Yield: approximately 8, 1/2 cup servings (will vary with size of bok choy)

Key Ingredient Benefits

Almonds: Almonds are high in monounsaturated fats, the same type of health-promoting fats found in olive oil, which have been associated with reduced risk of heart disease. Additionally, almonds have a high protein concentration. A quarter-cup contains 7.62 grams – more protein than is provided by the typical egg, which contains 5.54 grams.

Bok Choy: Bok choy is a member of the cabbage family and is a good source of vitamins A, C, and K, as well as folate and calcium. Bok choy is lower in oxalate – which binds up calcium and prevents it from being absorbed – than most other leafy greens. Therefore, the calcium in Boy choy is more readily absorbed than many other leafy green vegetables. Bok choy is also rich in polyphenols – antioxidant phytochemicals.

Coconut Milk (Unsweetened): This beverage is an excellent source of calcium, vitamins D & B12. It also contains medium chain fatty acids (MCFA), which are easily digested, absorbed, and put to use nourishing the body. Unlike other fats, they put little strain on the digestive system and provide a quick source of energy necessary to promote healing.

Garlic: This mighty bulb can protect us in many ways. It contains sulfur compounds that may protect cells from cancer, relax blood vessels and improve cardiovascular health. Research suggests garlic may help boost our cellular antioxidant production. There is some evidence supporting numerous health benefits from a diet rich in garlic.

Garlic Chili Sauce: Featuring chili peppers and garlic, this spicy sauce may help to lower cholesterol levels and to promote good blood circulation.

Lemon/Lime: These citrus fruits contain citrus bioflavonoids, which have antioxidant properties and are active in improving the function of the immune system. They also have anti-microbial properties and are a good source of a number of nutrients including, vitamin C, potassium, and folate. The fruits’ bioflavonoids may also function as anti- inflammatories and lower blood pressure and cholesterol.

Olive Oil: This type of oil contains numerous antioxidant polyphenols in addition to monounsaturated oleic acid. Both help support fat metabolism and cardiovascular health. Studies suggest a healthy combo of olive oil and fish oil (omega 3s) can work together in maintaining a pro-inflammatory/anti-inflammatory balance.

Onions: Onions contain a number of flavonoids, one being quercetin (found in Juvenon’s Youthful Energy). This nutrient has been demonstrated in studies to protect the liver, cool the fire of inflammation and has anti-cancer properties. Quercetin may help in weight control by reducing fat synthesis and increasing fat burning.

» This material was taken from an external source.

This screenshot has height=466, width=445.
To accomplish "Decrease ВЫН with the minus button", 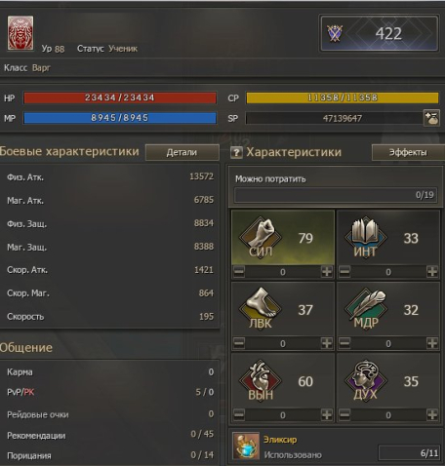I will click(239, 414).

Thai Fish Sauce: This condiment is derived from fish that have been allowed to ferment. It is an essential ingredient in many curries and sauces. Used like salt in Western cooking and soy sauce in Asian cooking, good-quality fish sauce imparts a distinct aroma and flavor all its own. It is high in protein and contains a rich supply of B vitamins, especially B 12 and pantothenic acid, riboflavin and niacin.

Michelle Nowicki has a Bachelor of Science in Food and Nutrition, completed a dietetic internship at Yale-New Haven Hospital, and has a graduate degree from Yale University.